§ Consigne 1
Répondez à ces questions sur le texte consacré à la mort de Rémi Fraisse :
(a) Quelle date figure en tête du texte ?
(b) À la construction de quel ouvrage Rémi Fraisse s'opposait-il ?
(c) D'après le texte, à qui sont utiles les éléments troubles en fin de cortège ?
§ Consigne 2
Reproduisez sans rien changer le passage du texte sur la mort de Rémi Fraisse, de « Son combat n’avait » à « contre les citoyens ? ».

Le drame et la question démocratique

le 4 novembre 2014

FRANCE-ENVIRONMENT-AGRICULTURE-ENERGY-WATER-INVESTIGATION

Comment est-il possible qu’en France,  en l’an deux mille quatorze, un jeune homme épris de botanique et amoureux de la nature puisse mourir sous la mitraille d’engins de guerre. Rémi Fraisse n’avait que le tort de s’opposer avec des milliers d’autres à la construction d’un barrage dont l’utilité est contestée jusque dans les bureaux du ministère de l’environnement. Alors pourquoi ? Pourquoi cette violence ? Qui a donné l’ordre de tirer ainsi dans le dos d’un jeune homme pacifique au grand cœur ? Nous demandons la clarté sur la chaine de commandement qui a conduit à cette tragédie !  Que dit cet insupportable drame de notre société, et des pratiques politiques ? N’a-t-on pas à méditer sérieusement et collectivement sur l’engrenage qui a conduit les forces de l’ordre  à tuer un jeune militant de l’environnement ? Un jeune partie prenante de ces nouvelles mobilisations qui, des places de Tunisie et de Turquie  des  Etats-Unis au Burkina-Faso appellent un monde nouveau ; partie prenante de ces nouvelles générations de plus en plus conscientes du voile jeté par les pouvoirs institués sur la vraie dette qui se creuse à l’égard des générations futures : la dette écologique.

 

Son combat n’avait rien à voir avec quelques éléments plus que troubles, professionnels de la provocation et de la violence en fin de cortège ouvrier, ou de soutien à la Palestine et de mouvements pour l’environnement. Ceux-ci sont bien utiles à ceux qui cherchent quelque prétexte pour discréditer une cause.  Ici il s’agissait de porter le coup de grâce à un mouvement pacifique, responsable et conscient. A-t-on choisi en haut lieu une stratégie de tension et de guerre pour gagner la partie contre les citoyens ?

§ Données fournies

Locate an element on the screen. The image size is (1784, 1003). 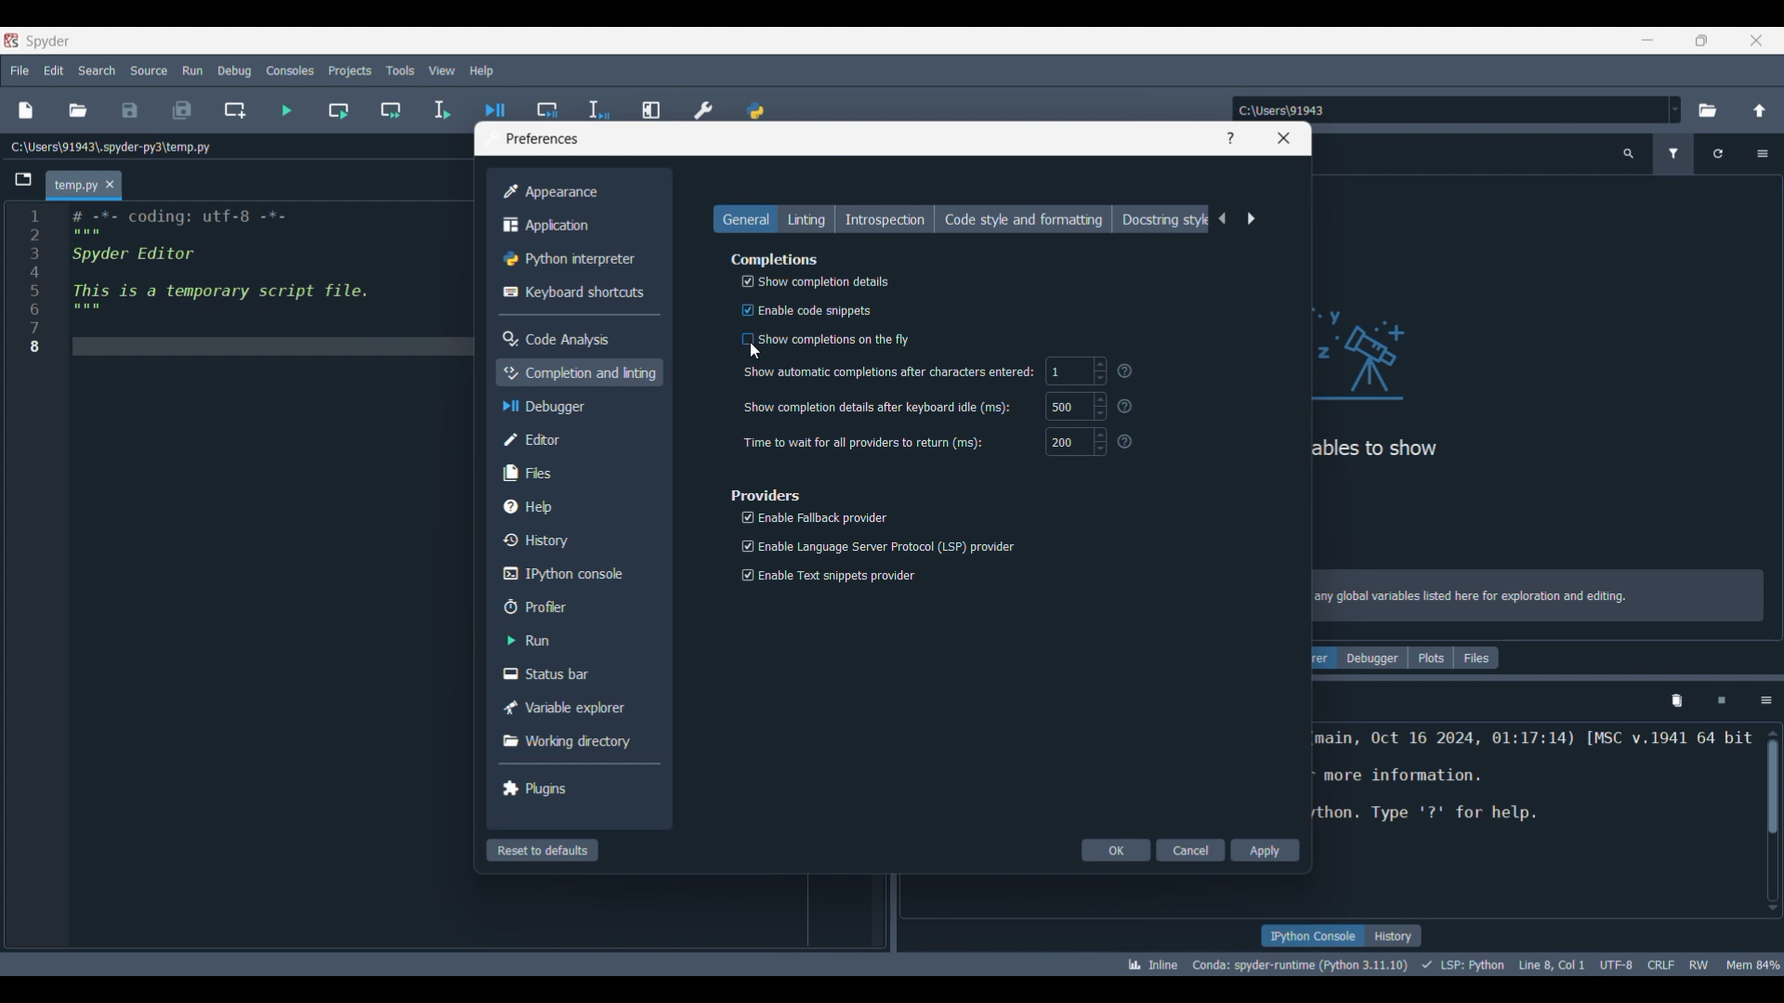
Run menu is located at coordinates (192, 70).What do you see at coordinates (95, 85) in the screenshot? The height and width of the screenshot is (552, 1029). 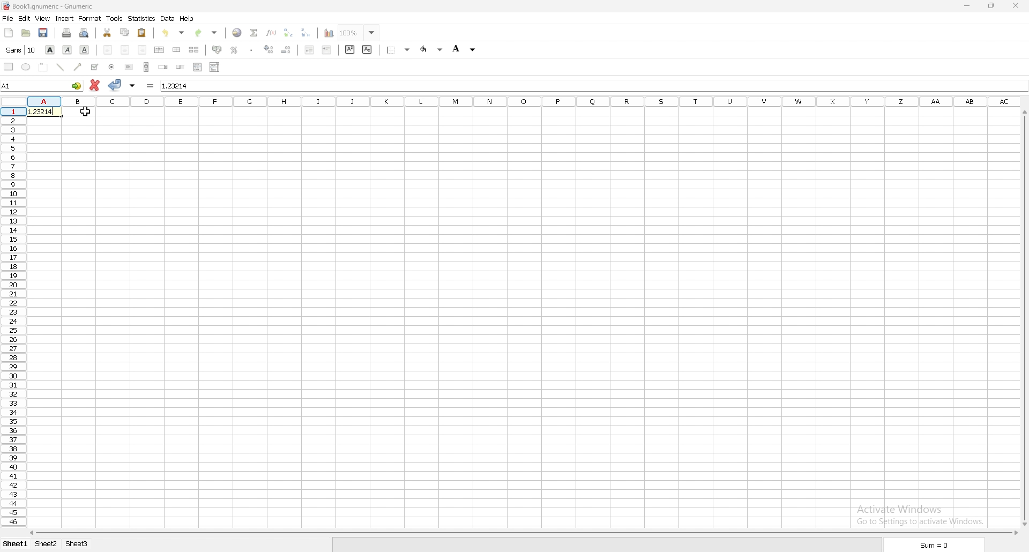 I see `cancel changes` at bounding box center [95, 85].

§ Réponse rédigée 1
(a) Le 4 novembre 2014.
(b) Un barrage.
(c) À ceux qui cherchent quelque prétexte pour discréditer une cause.

§ Réponse rédigée 2
Son combat n’avait rien à voir avec quelques éléments plus que troubles, professionnels de la provocation et de la violence en fin de cortège ouvrier, ou de soutien à la Palestine et de mouvements pour l’environnement. Ceux-ci sont bien utiles à ceux qui cherchent quelque prétexte pour discréditer une cause.  Ici il s’agissait de porter le coup de grâce à un mouvement pacifique, responsable et conscient. A-t-on choisi en haut lieu une stratégie de tension et de guerre pour gagner la partie contre les citoyens ?